Your goal
Images do not belong in the copy; retype the rest of the entries below exactly.

(Provided data begins)

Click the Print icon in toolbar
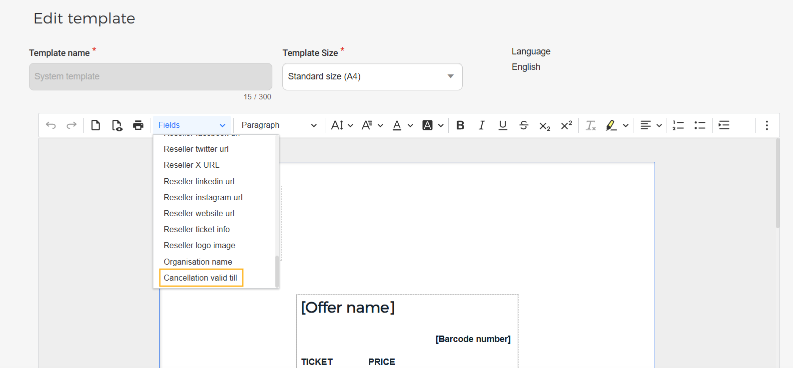This screenshot has width=793, height=368. (x=138, y=125)
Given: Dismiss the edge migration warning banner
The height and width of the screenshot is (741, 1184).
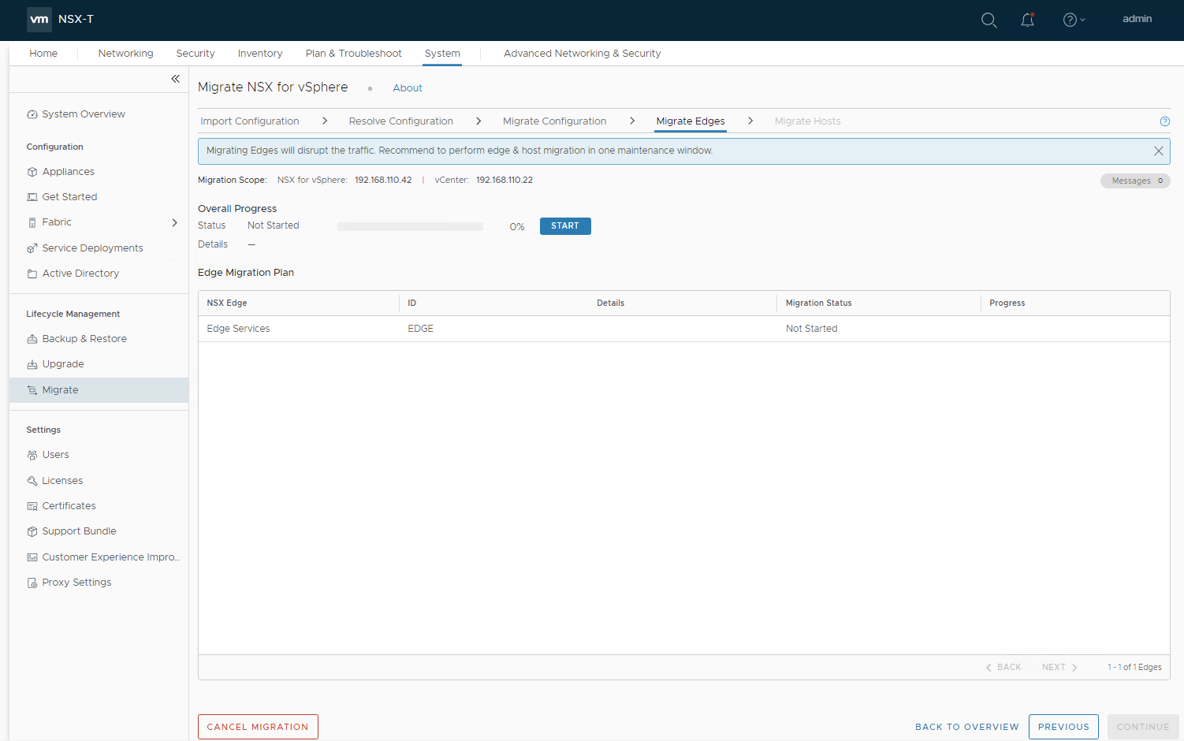Looking at the screenshot, I should [1159, 151].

(Provided data ends)

Solution to this exercise
Click the Print icon in toolbar
This screenshot has width=793, height=368. (x=138, y=125)
Given: Dismiss the edge migration warning banner
The height and width of the screenshot is (741, 1184).
Looking at the screenshot, I should [1159, 151].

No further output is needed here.